**TASK REQUIREMENTS:**
Beginning at the line that holds "1456x819 pixels.", transcribe each line exactly through the end of the records, and leave any pictures out.

○ ○ ○ ○ ○

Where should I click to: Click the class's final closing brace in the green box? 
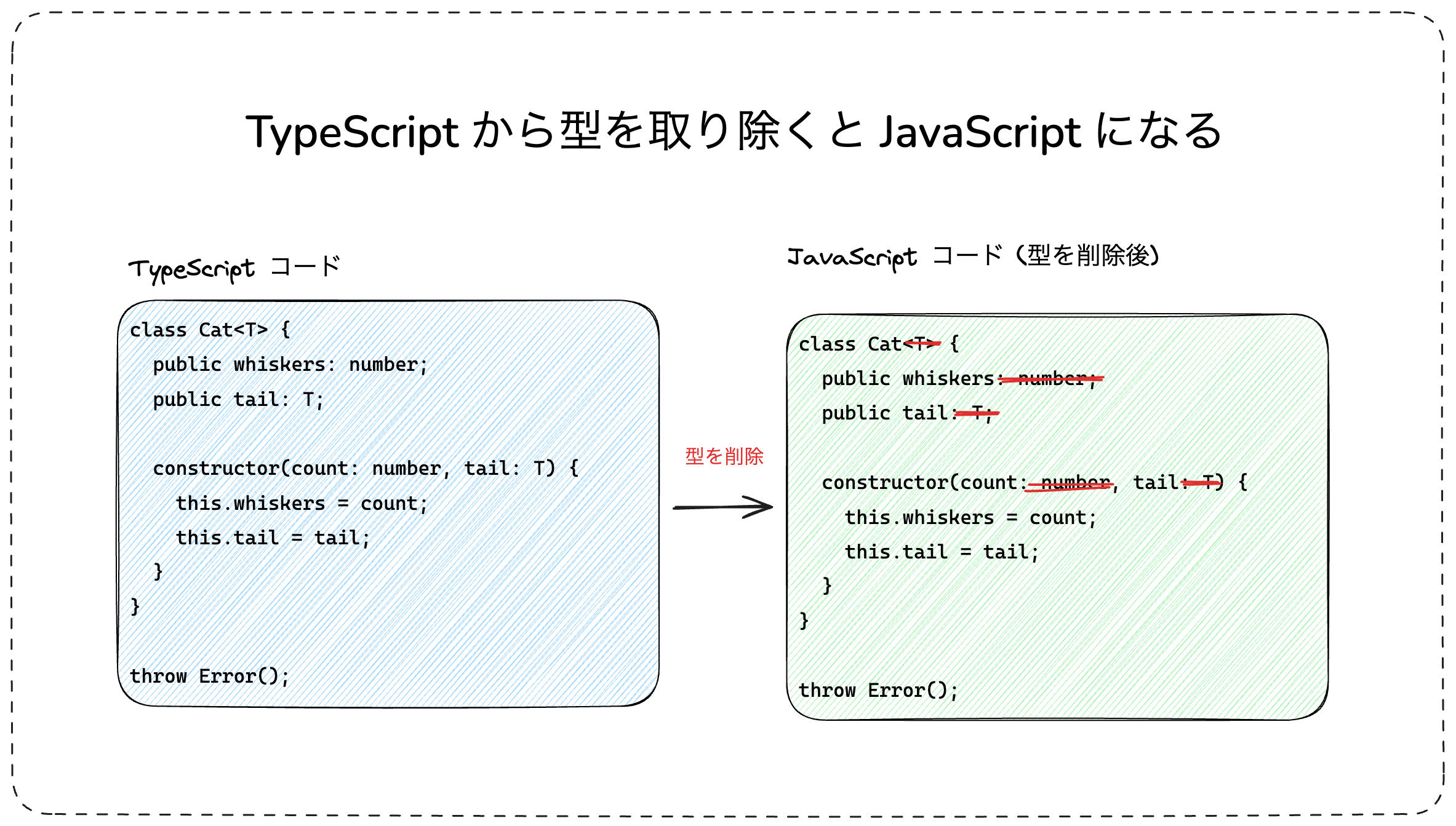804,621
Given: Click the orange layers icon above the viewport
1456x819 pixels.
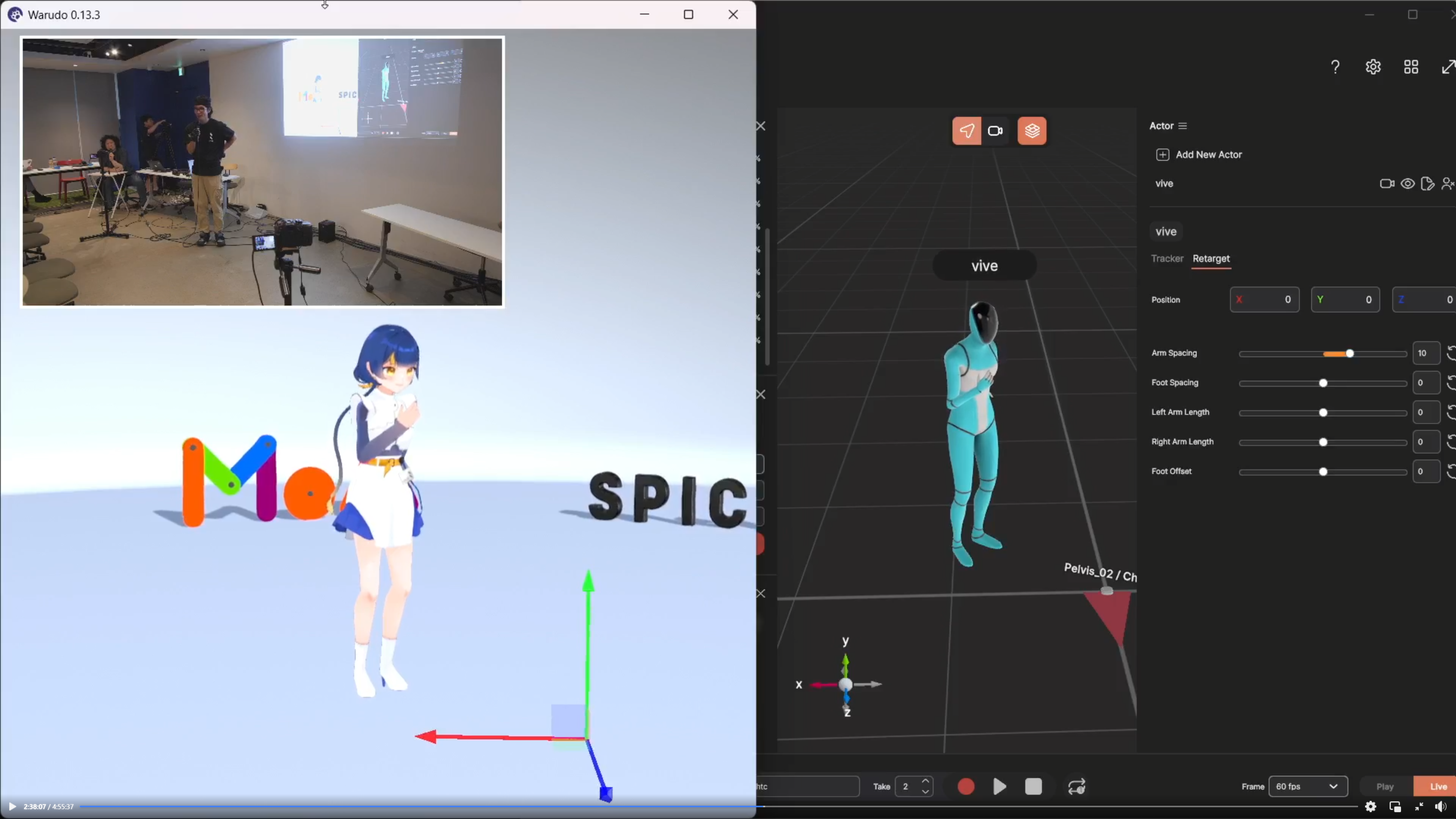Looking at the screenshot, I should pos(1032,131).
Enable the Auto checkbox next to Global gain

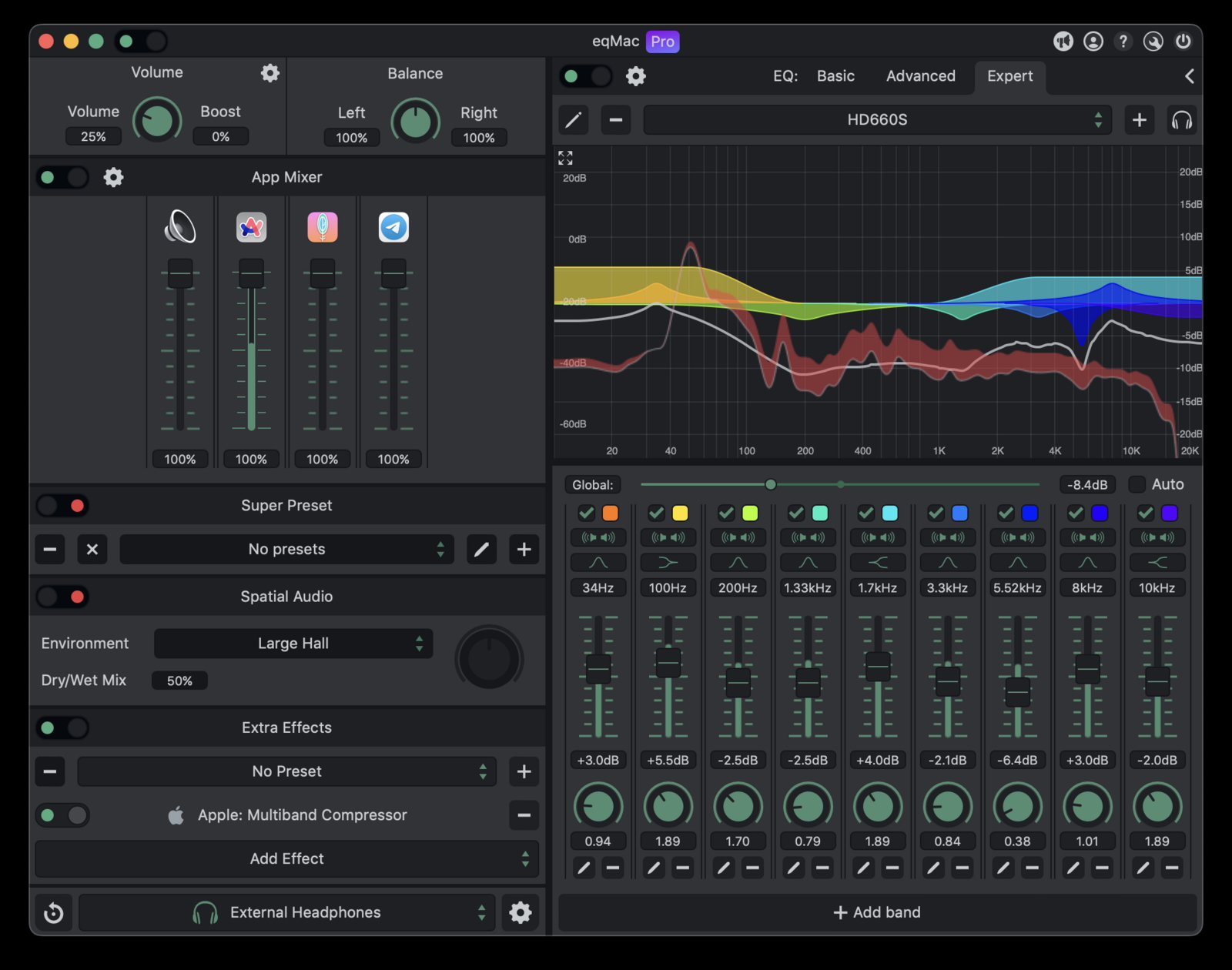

○ ○ ○ ○ ○

**ANSWER FOR THIS EXERCISE:**
1456x819 pixels.
Looking at the screenshot, I should pos(1032,131).
Enable the Auto checkbox next to Global gain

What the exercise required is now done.